*ENUNCIADO DA TAREFA*.
Relacione todas as pessoas identificadas pelo nome no texto abaixo, a entrevista sobre o desmonte do Estado no Rio Grande do Sul.

*TRECHO SELECIONADO*.
■ ■ ■ ■ ■ ■ ■

RS, voltando ao século XIX

RS, voltando ao século XIX

Presidente do Senge-RS denuncia desmonte do Estado: “estamos voltando ao século XIX”

Alexandre Wollmann: “Nós não sabemos a verdadeira dimensão dessas extinções e muito menos o governo do Estado. Eles não sabem a gravidade do ato que cometeram”. (Foto: Maia Rubim/Sul21)

Marco Weissheimer 

A política de Estado mínimo que está sendo implementada no Rio Grande do Sul desde 2015 pelo governo José Ivo Sartori e que agora também está em curso em nível nacional com o governo Michel Temer está desmantelando a engenharia estadual e nacional e um conjunto de instituições fundamentais para o desenvolvimento do Estado, como as fundações que estão sendo extintas pelo governo do PMDB no RS. que o empresariado gaúcho ainda não se deu conta das implicações do que está sendo feito e de como isso também afetará os seus negócios. A avaliação é do presidente do Sindicato dos Engenheiros do Rio Grande do Sul, Alexandre Wollmann, que, em entrevista ao Sul21, adverte para os efeitos desse desmantelamento na economia do Estado e do país e na vida cotidiana da população.

“O Rio Grande do Sul está voltando ao século passado ou mais para trás ainda. Extinguir a Fundação de Economia e Estatística que é um norteador de indicadores e ações estruturantes para o desenvolvimento do Estado é um crime. O mesmo vale para a Cientec e outras fundações. Nós não sabemos a verdadeira dimensão dessas extinções e muito menos o governo do Estado. Eles não sabem a gravidade do ato que cometeram. A sociedade gaúcha sentirá os efeitos desse ato no curto e médio prazo”. O Rio Grande do Sul e o Brasil como um todo, acrescenta Wollmann, podem estar entrando no ciclo que o Paraguai entrou há alguns anos. “Sairemos triturados e moídos desse processo”, afirma.

Sul21: O Sindicato dos Engenheiros do Rio Grande do Sul vem assumindo uma posição protagonista no enfrentamento do pacote de ajuste fiscal do governo Sartori. Qual é a avaliação que o senhor faz sobre esse pacote e suas repercussões no presente e futuro do Estado?

Alexandre Wollmann: Durante a campanha eleitoral de 2014, o então candidato José Ivo Sartori esteve aqui no Sindicato e nós entregamos para ele uma pauta mínima, um compêndio de dez itens que nós, como entidade de classe, montamos como sendo um material de orientação da categoria dos engenheiros, que possui quase 100 mil profissionais e está intimamente relacionada com a questão do desenvolvimento do Estado do Rio Grande do Sul. O Sindicato dos Engenheiros elaborou essa pauta mínima e entregou aos candidatos para que eles pudessem avaliar a possibilidade daqueles itens fazerem parte de seus respectivos planos de governo. Um dos elementos dessa pauta mínima era a defesa do fortalecimento das instituições, entendendo-as como propulsoras de desenvolvimento do Estado.

“É muito triste ver essa postura partindo de um gestor que está de passagem. Decidimos sair à rua contra isso”. (Foto: Maia Rubim/Sul21)

■ ■ ■ ■ ■ ■ ■

*EXTRATO DE DADOS*.
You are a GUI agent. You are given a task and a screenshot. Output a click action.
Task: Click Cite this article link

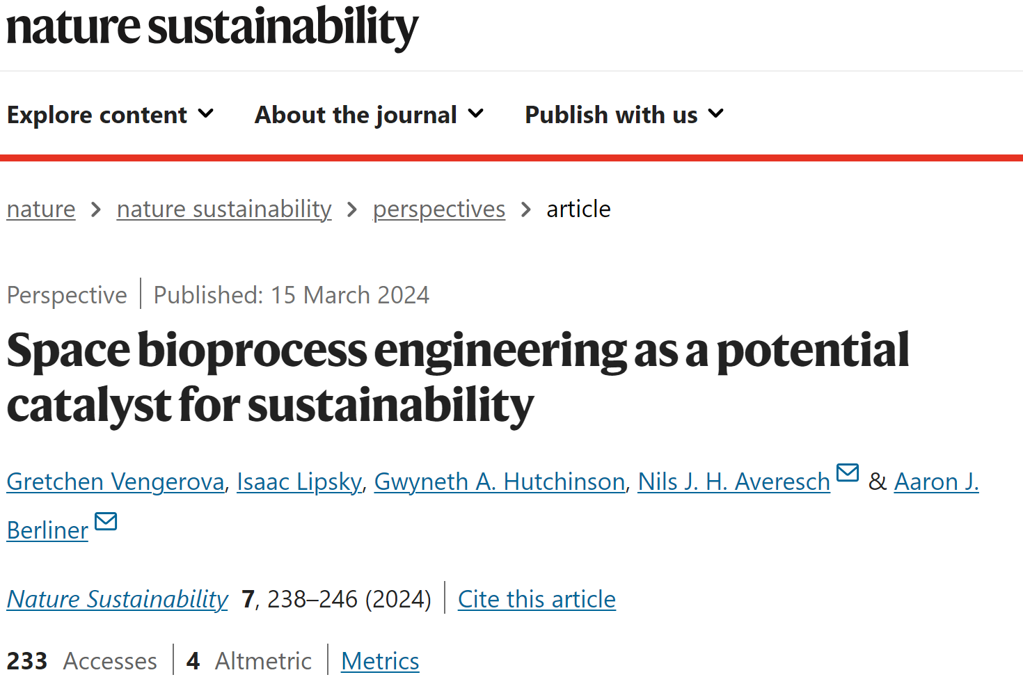point(537,599)
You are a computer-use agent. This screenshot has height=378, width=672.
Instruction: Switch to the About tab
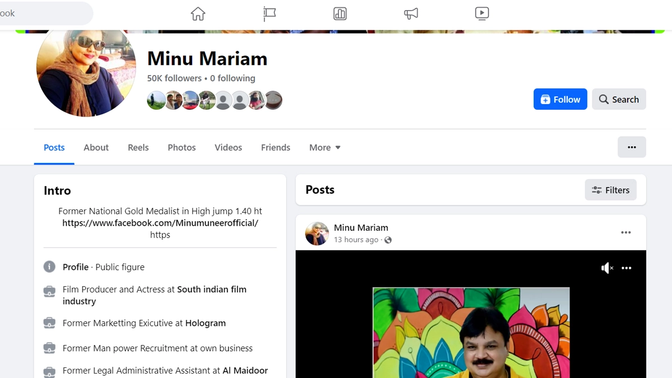[96, 147]
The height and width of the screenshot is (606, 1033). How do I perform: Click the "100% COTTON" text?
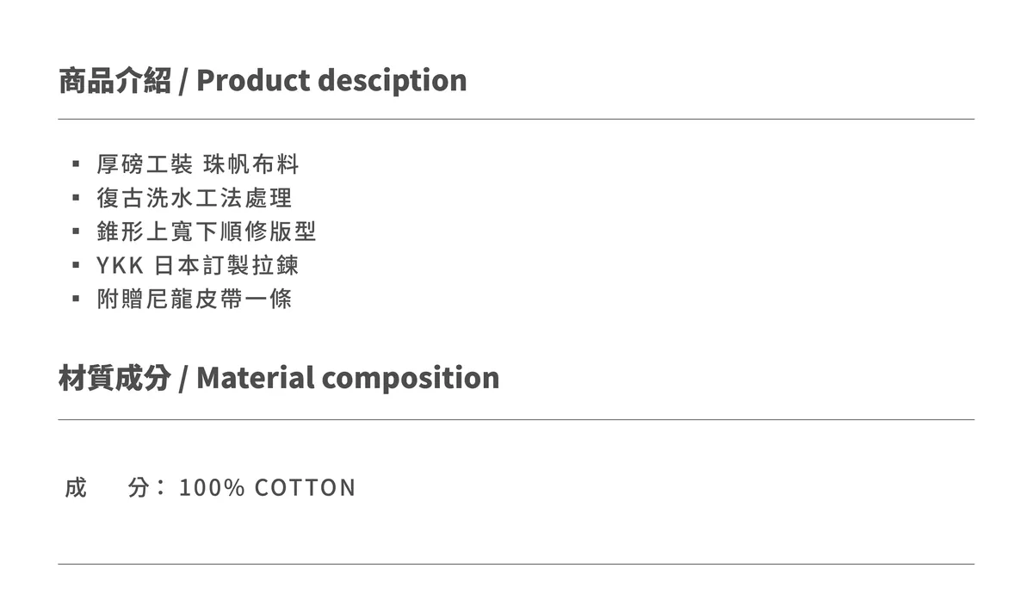[x=267, y=488]
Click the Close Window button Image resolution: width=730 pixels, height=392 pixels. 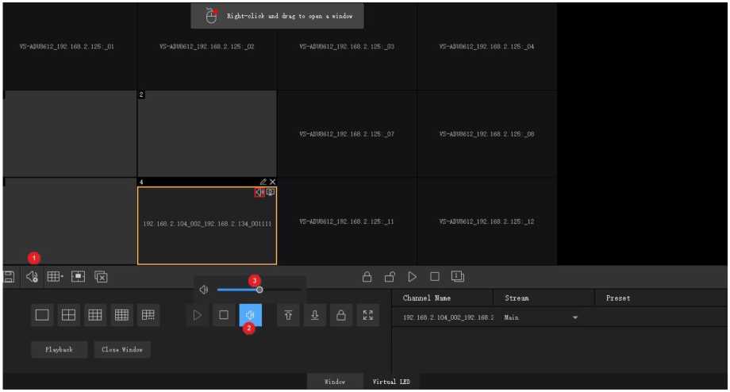click(x=121, y=349)
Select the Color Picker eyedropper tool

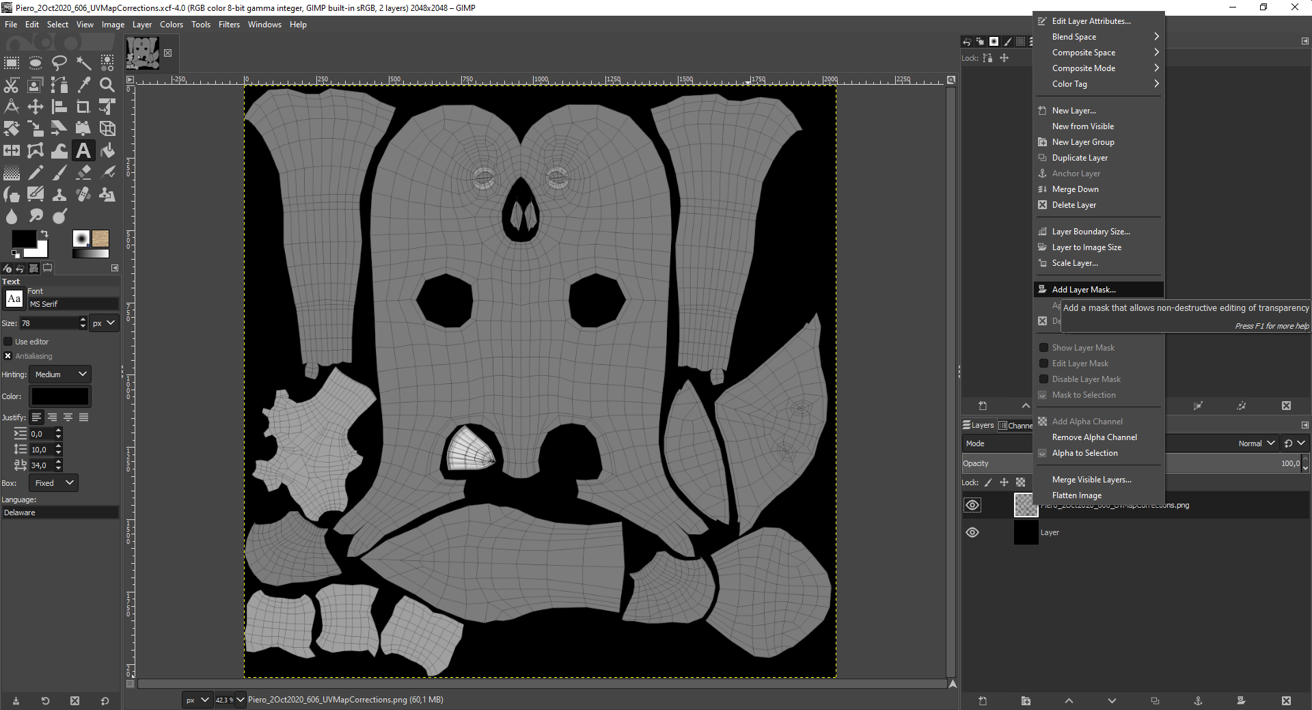coord(83,85)
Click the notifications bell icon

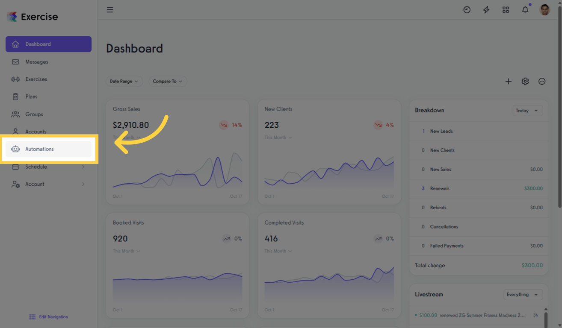[x=525, y=9]
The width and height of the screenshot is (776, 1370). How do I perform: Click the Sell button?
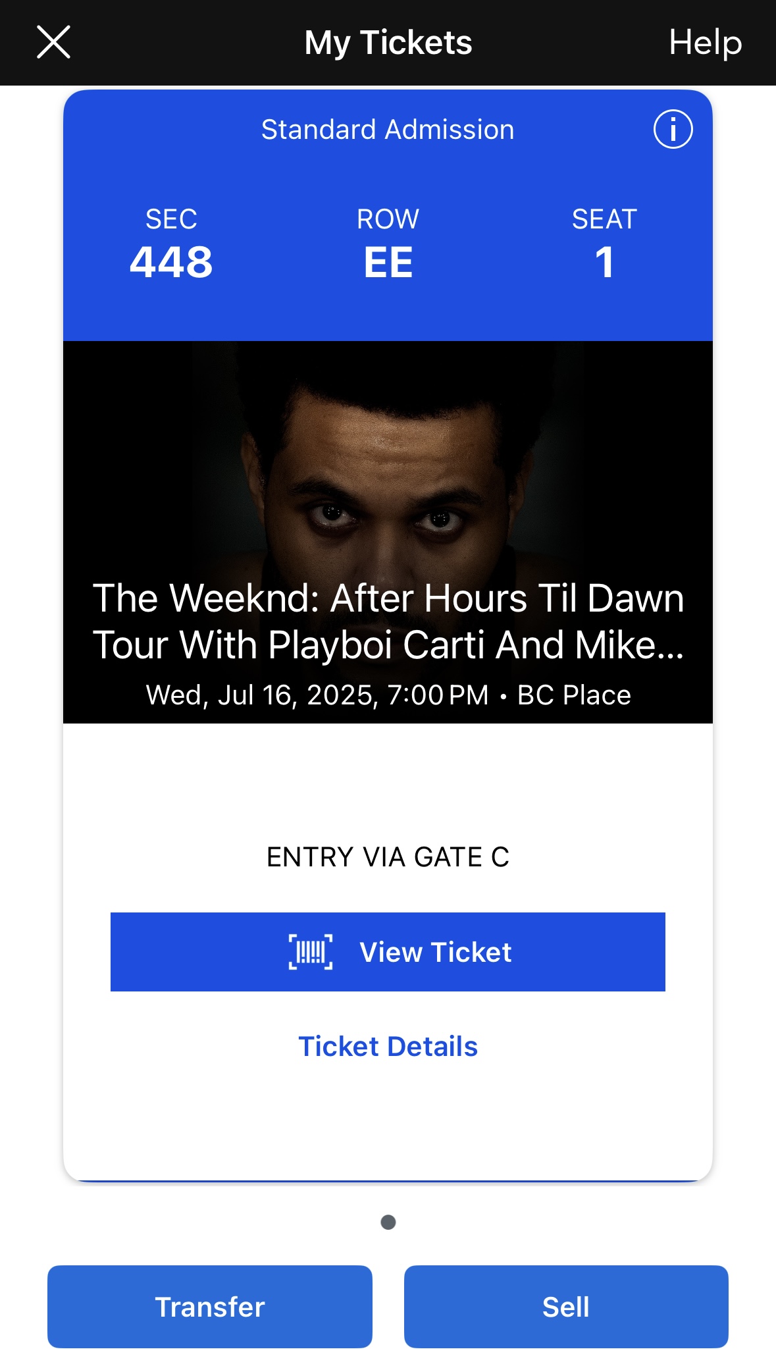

■ ■ ■ ■ ■ ■ ■

*RESPOSTA DA TAREFA*.
- Alexandre Wollmann
- Maia Rubim
- Marco Weissheimer
- José Ivo Sartori
- Michel Temer